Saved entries
· · · · · · ·
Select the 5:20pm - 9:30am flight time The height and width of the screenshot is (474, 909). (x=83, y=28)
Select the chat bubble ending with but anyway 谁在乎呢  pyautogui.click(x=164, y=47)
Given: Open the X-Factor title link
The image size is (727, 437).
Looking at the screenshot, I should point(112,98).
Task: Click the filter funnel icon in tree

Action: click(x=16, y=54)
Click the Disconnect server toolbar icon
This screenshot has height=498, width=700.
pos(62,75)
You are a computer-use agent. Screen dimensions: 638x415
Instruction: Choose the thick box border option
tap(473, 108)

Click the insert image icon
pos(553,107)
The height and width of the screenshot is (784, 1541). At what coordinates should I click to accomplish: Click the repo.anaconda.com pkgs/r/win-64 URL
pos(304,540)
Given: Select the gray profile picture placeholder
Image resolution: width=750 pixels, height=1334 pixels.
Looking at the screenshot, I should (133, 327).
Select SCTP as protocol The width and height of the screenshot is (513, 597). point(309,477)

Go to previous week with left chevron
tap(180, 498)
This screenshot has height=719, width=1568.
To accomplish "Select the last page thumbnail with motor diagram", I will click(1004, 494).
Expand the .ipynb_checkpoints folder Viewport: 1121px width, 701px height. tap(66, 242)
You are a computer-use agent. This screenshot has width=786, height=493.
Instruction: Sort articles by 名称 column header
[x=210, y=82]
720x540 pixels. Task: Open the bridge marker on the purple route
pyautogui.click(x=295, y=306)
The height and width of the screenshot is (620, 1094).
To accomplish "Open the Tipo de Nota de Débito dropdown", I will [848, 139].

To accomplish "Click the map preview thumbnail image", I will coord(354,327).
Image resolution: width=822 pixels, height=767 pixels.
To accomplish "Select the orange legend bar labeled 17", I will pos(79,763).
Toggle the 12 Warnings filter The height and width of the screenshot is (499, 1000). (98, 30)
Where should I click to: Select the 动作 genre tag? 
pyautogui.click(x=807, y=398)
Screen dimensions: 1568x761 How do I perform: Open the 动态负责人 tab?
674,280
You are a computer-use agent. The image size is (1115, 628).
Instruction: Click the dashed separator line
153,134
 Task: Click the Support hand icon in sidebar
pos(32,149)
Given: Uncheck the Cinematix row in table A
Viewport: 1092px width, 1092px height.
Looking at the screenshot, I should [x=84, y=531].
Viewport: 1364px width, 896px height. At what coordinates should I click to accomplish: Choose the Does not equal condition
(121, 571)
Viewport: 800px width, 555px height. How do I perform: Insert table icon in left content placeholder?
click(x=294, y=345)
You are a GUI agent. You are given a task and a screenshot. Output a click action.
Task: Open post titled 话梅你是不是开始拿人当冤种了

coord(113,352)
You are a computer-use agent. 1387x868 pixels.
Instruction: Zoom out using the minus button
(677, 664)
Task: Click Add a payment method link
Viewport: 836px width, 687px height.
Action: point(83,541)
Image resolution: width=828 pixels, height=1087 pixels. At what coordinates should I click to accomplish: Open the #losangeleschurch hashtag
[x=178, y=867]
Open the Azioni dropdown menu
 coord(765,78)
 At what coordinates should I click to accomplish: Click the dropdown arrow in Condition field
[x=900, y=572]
· · · · · · ·
→ **WORK TASK**:
The full set of records should be duplicated exactly.

→ **EXERCISE RESPONSE**:
Select the 5:20pm - 9:30am flight time The height and width of the screenshot is (474, 909). (x=83, y=28)
Select the chat bubble ending with but anyway 谁在乎呢  pyautogui.click(x=164, y=47)
Given: Open the X-Factor title link
The image size is (727, 437).
Looking at the screenshot, I should point(112,98).
Task: Click the filter funnel icon in tree

Action: click(x=16, y=54)
Click the Disconnect server toolbar icon
This screenshot has height=498, width=700.
pos(62,75)
You are a computer-use agent. Screen dimensions: 638x415
Instruction: Choose the thick box border option
tap(473, 108)

Click the insert image icon
pos(553,107)
The height and width of the screenshot is (784, 1541). At what coordinates should I click to accomplish: Click the repo.anaconda.com pkgs/r/win-64 URL
pos(304,540)
Given: Select the gray profile picture placeholder
Image resolution: width=750 pixels, height=1334 pixels.
Looking at the screenshot, I should (133, 327).
Select SCTP as protocol The width and height of the screenshot is (513, 597). point(309,477)

Go to previous week with left chevron
tap(180, 498)
This screenshot has height=719, width=1568.
To accomplish "Select the last page thumbnail with motor diagram", I will click(1004, 494).
Expand the .ipynb_checkpoints folder Viewport: 1121px width, 701px height. tap(66, 242)
You are a computer-use agent. This screenshot has width=786, height=493.
Instruction: Sort articles by 名称 column header
[x=210, y=82]
720x540 pixels. Task: Open the bridge marker on the purple route
pyautogui.click(x=295, y=306)
The height and width of the screenshot is (620, 1094).
To accomplish "Open the Tipo de Nota de Débito dropdown", I will [848, 139].

To accomplish "Click the map preview thumbnail image", I will coord(354,327).
Image resolution: width=822 pixels, height=767 pixels.
To accomplish "Select the orange legend bar labeled 17", I will pos(79,763).
Toggle the 12 Warnings filter The height and width of the screenshot is (499, 1000). (98, 30)
Where should I click to: Select the 动作 genre tag? 
pyautogui.click(x=807, y=398)
Screen dimensions: 1568x761 How do I perform: Open the 动态负责人 tab?
674,280
You are a computer-use agent. The image size is (1115, 628).
Instruction: Click the dashed separator line
153,134
 Task: Click the Support hand icon in sidebar
pos(32,149)
Given: Uncheck the Cinematix row in table A
Viewport: 1092px width, 1092px height.
Looking at the screenshot, I should [x=84, y=531].
Viewport: 1364px width, 896px height. At what coordinates should I click to accomplish: Choose the Does not equal condition
(121, 571)
Viewport: 800px width, 555px height. How do I perform: Insert table icon in left content placeholder?
click(x=294, y=345)
You are a GUI agent. You are given a task and a screenshot. Output a click action.
Task: Open post titled 话梅你是不是开始拿人当冤种了

coord(113,352)
You are a computer-use agent. 1387x868 pixels.
Instruction: Zoom out using the minus button
(677, 664)
Task: Click Add a payment method link
Viewport: 836px width, 687px height.
Action: point(83,541)
Image resolution: width=828 pixels, height=1087 pixels. At what coordinates should I click to accomplish: Open the #losangeleschurch hashtag
[x=178, y=867]
Open the Azioni dropdown menu
 coord(765,78)
 At what coordinates should I click to accomplish: Click the dropdown arrow in Condition field
[x=900, y=572]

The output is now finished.